O aspeto mais marcante: toda esta progressão pode acontecer em pessoas que quase não bebem álcool, sendo impulsionada sobretudo por excesso de peso, diabetes tipo 2 e hábitos sedentários.
Especialistas estimam que até um quarto dos adultos em todo o mundo possa ter algum grau de fígado gordo, muitas vezes sem o saber.
O que os médicos recomendam como tratamento principal
Os especialistas concordam numa mensagem central: as mudanças no estilo de vida estão no centro do tratamento da doença do fígado gordo. Ainda não existe um “comprimido para o fígado gordo” específico aprovado para uso de rotina.
Endocrinologistas e hepatologistas enfatizam que perder peso de forma consistente e realista tem impacto mensurável. Estudos sugerem que reduzir cerca de 7% do peso corporal pode começar a diminuir a gordura no fígado, com benefícios adicionais à medida que a perda de peso continua.
Hábitos que podem ajudar a reverter o fígado gordo
- Perda de peso gradual: procure reduções pequenas e consistentes em vez de dietas “relâmpago”, difíceis de manter.
- Alimentos reais e pouco processados: baseie as refeições em legumes, leguminosas, cereais integrais, fruta e proteína magra como peixe, ovos e aves.
- Repensar o álcool: para quem tem fígado gordo, os médicos aconselham frequentemente reduzir de forma acentuada ou parar por completo.
- Menos açúcar e farinha branca: refrigerantes, doces, pastelaria e pão branco favorecem a acumulação de gordura no fígado.
- Prato equilibrado: metade do prato com legumes, um quarto com proteína magra e um quarto com hidratos de carbono integrais.
- Mexa-se mais, sente-se menos: caminhada rápida, bicicleta, natação e treino de força ajudam o corpo a usar a gordura armazenada como combustível.
- Priorize o sono: sono curto ou interrompido altera hormonas que controlam apetite, peso e açúcar no sangue.
- Controle condições associadas: monitorizar regularmente glicemia, colesterol e tensão arterial ajuda a proteger o fígado.
- Cuidado com medicamentos e suplementos: alguns produtos “naturais” e analgésicos de venda livre podem ser tóxicos para o fígado em doses elevadas.

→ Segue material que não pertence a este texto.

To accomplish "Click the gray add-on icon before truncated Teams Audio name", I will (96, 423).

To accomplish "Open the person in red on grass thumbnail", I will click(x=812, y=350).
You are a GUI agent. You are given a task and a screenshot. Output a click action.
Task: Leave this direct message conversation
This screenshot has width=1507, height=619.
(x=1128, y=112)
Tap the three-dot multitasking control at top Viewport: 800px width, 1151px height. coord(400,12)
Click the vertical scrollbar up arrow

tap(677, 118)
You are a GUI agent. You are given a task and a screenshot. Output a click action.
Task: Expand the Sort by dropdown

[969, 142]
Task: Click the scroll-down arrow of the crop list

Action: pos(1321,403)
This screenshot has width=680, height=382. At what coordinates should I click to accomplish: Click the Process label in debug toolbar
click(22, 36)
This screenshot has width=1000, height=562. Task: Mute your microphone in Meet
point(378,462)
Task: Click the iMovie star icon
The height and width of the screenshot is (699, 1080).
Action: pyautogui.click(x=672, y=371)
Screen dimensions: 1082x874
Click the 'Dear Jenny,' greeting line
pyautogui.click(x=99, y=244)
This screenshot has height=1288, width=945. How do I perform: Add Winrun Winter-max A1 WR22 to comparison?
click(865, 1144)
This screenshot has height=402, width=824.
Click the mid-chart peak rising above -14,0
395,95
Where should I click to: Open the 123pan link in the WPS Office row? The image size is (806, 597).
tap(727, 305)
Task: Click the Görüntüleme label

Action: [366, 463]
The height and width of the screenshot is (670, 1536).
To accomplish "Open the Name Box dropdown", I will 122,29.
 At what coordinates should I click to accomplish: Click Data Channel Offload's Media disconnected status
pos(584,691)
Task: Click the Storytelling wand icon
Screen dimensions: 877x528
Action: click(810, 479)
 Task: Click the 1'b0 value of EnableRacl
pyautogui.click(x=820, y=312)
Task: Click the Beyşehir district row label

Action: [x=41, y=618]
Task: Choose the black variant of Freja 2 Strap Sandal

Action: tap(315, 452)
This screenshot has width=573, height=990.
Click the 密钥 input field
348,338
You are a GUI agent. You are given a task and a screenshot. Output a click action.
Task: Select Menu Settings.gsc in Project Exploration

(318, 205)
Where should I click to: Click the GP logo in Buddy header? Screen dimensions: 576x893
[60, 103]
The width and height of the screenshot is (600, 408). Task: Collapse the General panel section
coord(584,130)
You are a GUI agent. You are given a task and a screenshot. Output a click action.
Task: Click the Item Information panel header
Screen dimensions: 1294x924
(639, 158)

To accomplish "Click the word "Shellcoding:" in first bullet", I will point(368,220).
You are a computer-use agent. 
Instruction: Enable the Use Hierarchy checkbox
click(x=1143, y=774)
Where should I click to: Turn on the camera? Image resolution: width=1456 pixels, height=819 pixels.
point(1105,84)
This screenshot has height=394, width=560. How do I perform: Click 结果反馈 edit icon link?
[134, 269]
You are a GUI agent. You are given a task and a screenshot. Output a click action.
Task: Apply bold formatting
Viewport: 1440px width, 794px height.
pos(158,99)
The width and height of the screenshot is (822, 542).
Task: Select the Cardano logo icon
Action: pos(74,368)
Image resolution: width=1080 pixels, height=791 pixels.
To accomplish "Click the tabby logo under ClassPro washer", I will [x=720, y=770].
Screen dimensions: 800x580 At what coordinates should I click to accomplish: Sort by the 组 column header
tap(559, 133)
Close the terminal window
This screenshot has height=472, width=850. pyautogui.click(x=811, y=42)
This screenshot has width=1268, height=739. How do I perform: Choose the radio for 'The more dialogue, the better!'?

- Mantenha o seguimento médico: exames repetidos mostram se as mudanças estão realmente a aliviar o esforço do fígado.
Como pode ser o percurso típico de um doente
Muitas pessoas só ouvem falar de fígado gordo após um “check-up de rotina” no trabalho ou uma inspeção geral de saúde. Um trabalhador de escritório de 45 anos, por exemplo, pode fazer análises de sangue e ser informado de que as enzimas hepáticas estão ligeiramente elevadas.
Uma ecografia mostra depois depósitos de gordura no fígado. O doente pode sentir-se globalmente bem, tirando um cansaço persistente e um aumento gradual da cintura. Em vez de prescrever de imediato um “cocktail” de medicamentos, o clínico costuma priorizar perda de peso, melhor alimentação, movimento regular e menos álcool.
Ao fim de três a seis meses, com mudanças consistentes, as análises repetidas mostram frequentemente uma descida das enzimas hepáticas e uma imagem ecográfica mais saudável. Para alguns, este é o alerta que evita a progressão para cirrose anos mais tarde.
Termos-chave que muitas vezes confundem os doentes
A linguagem médica em torno da doença hepática pode ser confusa. Dois termos aparecem frequentemente:
- Esteatose: termo médico para gordura armazenada no fígado. Refere-se à fase “gorda”, antes de se desenvolver cicatrização.
- Fibrose: significa cicatrização do tecido hepático. Quanto mais fibrose, mais o fígado se aproxima de cirrose e perda de função.
Muitas pessoas assumem que se vão sentir muito doentes assim que o dano começa. No fígado gordo, essa suposição pode ser enganadora. O órgão frequentemente mantém-se silencioso até a doença estar avançada, razão pela qual esses seis sintomas subtis - mais os exames de rotina - são tão importantes.